> **RECORDS TO USE**

::::::::

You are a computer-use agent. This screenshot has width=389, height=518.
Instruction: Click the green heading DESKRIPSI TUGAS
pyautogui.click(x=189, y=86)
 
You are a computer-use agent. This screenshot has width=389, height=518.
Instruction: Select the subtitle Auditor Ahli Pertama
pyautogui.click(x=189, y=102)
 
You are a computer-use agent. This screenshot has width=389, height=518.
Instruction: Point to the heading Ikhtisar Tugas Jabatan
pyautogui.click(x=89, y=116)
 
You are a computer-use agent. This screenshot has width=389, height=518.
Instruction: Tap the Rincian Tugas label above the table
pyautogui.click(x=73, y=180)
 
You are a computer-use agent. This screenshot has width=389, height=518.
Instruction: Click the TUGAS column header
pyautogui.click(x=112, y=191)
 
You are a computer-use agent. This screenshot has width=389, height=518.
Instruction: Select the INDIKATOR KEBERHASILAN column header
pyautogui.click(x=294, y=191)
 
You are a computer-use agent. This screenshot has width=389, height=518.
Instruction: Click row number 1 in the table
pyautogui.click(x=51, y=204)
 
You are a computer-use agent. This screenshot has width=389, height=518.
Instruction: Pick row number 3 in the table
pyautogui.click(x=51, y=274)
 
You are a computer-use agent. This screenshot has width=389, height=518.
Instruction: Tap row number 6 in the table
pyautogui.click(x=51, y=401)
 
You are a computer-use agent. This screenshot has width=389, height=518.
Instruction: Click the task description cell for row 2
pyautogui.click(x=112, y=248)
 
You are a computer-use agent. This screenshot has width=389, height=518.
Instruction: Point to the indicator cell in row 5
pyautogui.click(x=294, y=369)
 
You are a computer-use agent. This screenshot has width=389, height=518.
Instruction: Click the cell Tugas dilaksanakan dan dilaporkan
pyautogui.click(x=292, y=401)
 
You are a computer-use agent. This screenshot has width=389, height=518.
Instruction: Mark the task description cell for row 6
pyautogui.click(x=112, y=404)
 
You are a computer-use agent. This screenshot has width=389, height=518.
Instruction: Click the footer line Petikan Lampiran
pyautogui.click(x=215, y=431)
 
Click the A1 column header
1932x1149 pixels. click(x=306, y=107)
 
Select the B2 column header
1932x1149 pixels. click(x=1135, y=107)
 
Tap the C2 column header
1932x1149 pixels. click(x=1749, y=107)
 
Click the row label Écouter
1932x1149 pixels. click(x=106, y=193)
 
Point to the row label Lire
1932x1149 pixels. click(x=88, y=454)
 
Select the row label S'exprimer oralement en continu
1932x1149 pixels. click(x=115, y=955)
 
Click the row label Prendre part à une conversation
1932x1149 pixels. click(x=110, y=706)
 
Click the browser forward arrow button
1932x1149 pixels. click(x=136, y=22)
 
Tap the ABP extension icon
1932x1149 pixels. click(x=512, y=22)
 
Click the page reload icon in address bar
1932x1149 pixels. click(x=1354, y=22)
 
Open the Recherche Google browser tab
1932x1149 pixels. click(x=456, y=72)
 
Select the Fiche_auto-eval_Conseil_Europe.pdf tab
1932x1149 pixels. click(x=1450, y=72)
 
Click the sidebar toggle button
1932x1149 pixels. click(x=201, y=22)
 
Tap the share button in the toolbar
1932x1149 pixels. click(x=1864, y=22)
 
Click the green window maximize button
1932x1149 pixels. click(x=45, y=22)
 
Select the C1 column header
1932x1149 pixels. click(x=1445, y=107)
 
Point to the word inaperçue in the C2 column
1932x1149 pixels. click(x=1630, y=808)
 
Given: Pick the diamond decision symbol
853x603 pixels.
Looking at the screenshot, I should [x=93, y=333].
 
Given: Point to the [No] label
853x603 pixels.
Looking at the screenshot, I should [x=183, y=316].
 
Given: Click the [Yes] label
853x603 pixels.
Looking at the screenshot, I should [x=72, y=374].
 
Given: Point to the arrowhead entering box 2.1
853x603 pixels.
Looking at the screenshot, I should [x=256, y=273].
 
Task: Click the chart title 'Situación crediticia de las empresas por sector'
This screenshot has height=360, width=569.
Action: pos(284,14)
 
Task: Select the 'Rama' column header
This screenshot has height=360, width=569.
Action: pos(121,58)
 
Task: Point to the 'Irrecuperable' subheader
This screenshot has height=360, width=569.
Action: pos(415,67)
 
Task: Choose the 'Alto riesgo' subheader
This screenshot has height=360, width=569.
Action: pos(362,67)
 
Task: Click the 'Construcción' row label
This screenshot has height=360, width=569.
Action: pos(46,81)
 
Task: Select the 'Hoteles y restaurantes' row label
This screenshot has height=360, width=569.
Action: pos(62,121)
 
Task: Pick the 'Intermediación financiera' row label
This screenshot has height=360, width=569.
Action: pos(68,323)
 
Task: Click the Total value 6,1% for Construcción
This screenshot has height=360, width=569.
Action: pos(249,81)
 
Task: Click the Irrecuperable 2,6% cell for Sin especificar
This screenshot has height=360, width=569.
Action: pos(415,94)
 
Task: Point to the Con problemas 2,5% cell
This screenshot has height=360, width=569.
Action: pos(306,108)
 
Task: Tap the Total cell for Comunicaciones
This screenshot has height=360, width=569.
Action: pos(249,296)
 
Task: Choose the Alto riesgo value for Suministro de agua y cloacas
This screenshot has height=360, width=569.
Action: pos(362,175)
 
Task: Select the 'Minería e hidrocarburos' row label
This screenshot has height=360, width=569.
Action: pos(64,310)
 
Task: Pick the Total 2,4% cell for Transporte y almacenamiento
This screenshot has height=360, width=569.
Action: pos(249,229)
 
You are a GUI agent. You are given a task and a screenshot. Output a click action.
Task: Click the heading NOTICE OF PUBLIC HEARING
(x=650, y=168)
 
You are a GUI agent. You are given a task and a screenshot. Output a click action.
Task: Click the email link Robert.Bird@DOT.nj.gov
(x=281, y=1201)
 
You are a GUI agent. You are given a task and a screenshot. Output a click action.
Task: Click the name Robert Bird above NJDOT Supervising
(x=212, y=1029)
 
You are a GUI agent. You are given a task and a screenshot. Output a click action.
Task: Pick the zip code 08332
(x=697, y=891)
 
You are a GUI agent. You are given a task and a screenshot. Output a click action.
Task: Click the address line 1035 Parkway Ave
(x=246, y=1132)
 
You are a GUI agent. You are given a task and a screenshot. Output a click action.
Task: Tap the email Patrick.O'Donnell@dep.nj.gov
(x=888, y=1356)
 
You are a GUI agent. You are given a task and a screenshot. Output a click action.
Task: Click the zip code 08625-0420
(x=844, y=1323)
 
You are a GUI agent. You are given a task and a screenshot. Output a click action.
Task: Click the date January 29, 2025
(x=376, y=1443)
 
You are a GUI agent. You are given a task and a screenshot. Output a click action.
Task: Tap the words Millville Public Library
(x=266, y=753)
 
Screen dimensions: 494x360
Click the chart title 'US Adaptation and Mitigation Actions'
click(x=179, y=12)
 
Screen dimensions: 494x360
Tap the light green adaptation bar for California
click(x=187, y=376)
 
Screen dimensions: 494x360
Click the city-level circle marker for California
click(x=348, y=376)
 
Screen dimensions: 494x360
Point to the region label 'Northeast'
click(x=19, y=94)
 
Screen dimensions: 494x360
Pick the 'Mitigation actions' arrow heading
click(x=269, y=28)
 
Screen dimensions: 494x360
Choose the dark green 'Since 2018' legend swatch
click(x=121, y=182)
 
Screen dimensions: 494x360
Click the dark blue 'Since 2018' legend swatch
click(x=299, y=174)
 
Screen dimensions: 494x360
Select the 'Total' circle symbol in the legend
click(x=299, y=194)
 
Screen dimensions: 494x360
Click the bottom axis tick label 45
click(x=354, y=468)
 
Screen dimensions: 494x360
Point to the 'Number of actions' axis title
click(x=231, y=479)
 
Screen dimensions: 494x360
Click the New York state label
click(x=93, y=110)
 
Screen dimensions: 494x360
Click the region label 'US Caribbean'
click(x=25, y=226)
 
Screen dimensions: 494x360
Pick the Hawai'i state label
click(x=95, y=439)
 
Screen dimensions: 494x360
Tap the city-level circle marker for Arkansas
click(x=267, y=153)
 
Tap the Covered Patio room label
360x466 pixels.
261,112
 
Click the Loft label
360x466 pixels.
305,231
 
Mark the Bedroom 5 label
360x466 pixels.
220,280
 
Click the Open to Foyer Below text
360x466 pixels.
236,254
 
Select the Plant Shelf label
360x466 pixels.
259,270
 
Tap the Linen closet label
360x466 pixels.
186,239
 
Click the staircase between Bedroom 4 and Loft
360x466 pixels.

::::::::

> **AIM OF THE TASK**
Reproduce verbatim the lines between the one holding "Given: Pick the diamond decision symbol" and the one holding "Looking at the screenshot, I should [x=256, y=273].", inclusive.

> **RESULT OF THE EXERCISE**
Given: Pick the diamond decision symbol
853x603 pixels.
Looking at the screenshot, I should [x=93, y=333].
 
Given: Point to the [No] label
853x603 pixels.
Looking at the screenshot, I should [x=183, y=316].
 
Given: Click the [Yes] label
853x603 pixels.
Looking at the screenshot, I should [x=72, y=374].
 
Given: Point to the arrowhead entering box 2.1
853x603 pixels.
Looking at the screenshot, I should [x=256, y=273].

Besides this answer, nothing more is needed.